Ein Soph is zero dimensional; there are no decisions to be made about where to go.  There is no elsewhere.  Ein Soph is the singularity point from which everything is created and to which everything returns, and it is also the infinite dimensionless void (called in Hebrew tohu wa bohu "formless and void").  Anything you visualize here will be all wrong, the best thing you can do here is just breathe, and feel, and be.  As you wait, breathing and being, you might find that you need a password to open the gates of being, a mantra to help you hold the space.  For now, we will use the name המקום, HaMakom, the Holy Place.  This is an easily overlooked Holy Name, but one of great depth and power.  Try to recall that, as Augustin says "Intus Deu altus est", "The Highest God is Within".

Breathe.  Find your rhythm.  Pull the entirety of the universe into yourself, a point, the singularity at the beginning of time.  Release, expanding to the very edges of forever. Breathe deeper.  Go faster, if you can.  In.  Out.  In.  Out.  Everything and Nothing in a never ending dance; nowhere and everywhere, all at once, timeless and eternal.  The Womb of Being, contracting, contracting, tighter and tighter, a singular point containing everything that was, is, or ever will be.

And the zero dimensional singularity explodes.  The Big Bang.  The moment of conception.

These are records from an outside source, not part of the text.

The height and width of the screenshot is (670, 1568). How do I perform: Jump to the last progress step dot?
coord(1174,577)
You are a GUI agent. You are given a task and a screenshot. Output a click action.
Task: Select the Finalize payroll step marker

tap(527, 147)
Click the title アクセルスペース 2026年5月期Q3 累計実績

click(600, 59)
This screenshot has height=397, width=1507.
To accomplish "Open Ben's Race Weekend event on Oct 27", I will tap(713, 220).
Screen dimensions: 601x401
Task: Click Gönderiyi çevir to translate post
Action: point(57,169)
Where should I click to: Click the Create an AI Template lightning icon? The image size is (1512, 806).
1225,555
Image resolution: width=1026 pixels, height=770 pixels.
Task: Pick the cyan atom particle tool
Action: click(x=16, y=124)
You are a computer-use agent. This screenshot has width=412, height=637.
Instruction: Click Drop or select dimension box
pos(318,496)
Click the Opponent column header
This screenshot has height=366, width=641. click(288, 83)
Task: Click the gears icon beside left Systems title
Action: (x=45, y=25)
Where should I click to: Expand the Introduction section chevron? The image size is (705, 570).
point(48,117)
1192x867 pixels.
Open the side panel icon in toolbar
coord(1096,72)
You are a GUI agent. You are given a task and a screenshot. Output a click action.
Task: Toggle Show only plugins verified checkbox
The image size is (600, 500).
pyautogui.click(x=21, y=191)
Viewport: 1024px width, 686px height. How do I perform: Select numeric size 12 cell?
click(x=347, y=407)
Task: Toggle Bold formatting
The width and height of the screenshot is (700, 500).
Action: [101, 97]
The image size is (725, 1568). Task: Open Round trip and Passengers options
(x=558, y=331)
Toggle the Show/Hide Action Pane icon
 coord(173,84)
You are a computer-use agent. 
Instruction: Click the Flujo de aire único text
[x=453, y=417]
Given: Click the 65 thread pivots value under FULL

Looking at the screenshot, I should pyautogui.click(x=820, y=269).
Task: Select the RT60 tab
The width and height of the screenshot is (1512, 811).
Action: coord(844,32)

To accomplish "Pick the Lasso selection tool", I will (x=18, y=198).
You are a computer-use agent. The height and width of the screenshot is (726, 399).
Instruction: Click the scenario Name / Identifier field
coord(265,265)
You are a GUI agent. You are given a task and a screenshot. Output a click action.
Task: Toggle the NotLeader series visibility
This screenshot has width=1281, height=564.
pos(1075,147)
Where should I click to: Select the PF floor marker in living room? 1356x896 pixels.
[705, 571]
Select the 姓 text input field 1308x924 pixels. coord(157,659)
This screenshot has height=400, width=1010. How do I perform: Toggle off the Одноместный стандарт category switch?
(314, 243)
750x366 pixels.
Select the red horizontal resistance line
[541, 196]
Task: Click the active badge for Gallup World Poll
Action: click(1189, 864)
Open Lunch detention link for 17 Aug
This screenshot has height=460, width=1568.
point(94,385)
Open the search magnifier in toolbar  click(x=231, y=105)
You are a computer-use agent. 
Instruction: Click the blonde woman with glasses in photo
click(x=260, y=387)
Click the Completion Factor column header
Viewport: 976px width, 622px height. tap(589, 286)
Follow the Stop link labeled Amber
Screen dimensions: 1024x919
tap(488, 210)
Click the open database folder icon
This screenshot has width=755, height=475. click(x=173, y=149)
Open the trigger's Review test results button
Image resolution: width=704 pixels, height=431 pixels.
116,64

The point grows into a line, we find ourself in one dimensional space.  Here, we can make decisions; there is a way forward and a way back. The point stretches into the line, the first scratch in wet clay that will become the alphabet of our creation.  This world is inspiration, the flash of an idea that provides the impetus to create.  The hebrew name for this is atzilut, which literally means "stuff that's next to" but is usually translated as "emanation".  It is in aztilut that things first begin to differentiate.   In atzilut, things are distinct, and we can imagine qualities that some objects possess and others do not.  It is hear that we begin the construction of our chariot, by imagine the possibility that there are worlds different from our own, and imagining how we might go about traveling to them.  Here in Atzilut, things become.  We move.  We look out at the infinite line, stretching endlessly behind us with a history of things that have brought us to this place, a shining road rolling forever out before us, and we decide to build ourselves a chariot.  Once we have decided to create something, we proceed to the next world.  Again, it would be better not to try to visualize anything yet, but here is what Ezekiel makes of it:

And I looked, and, behold, a stormy wind came out of the north, a great cloud, with a fire flashing up, so that a brightness was round about it; and out of the midst thereof as the color of electrum, out of the midst of the fire. (Ez 1:4)  (pro tip: "electrum" is the greek name for the "gem" amber, and also a word for a kind of ancient alloy of gold with silver.  I'm 80% positive this means amber, but not 100%.)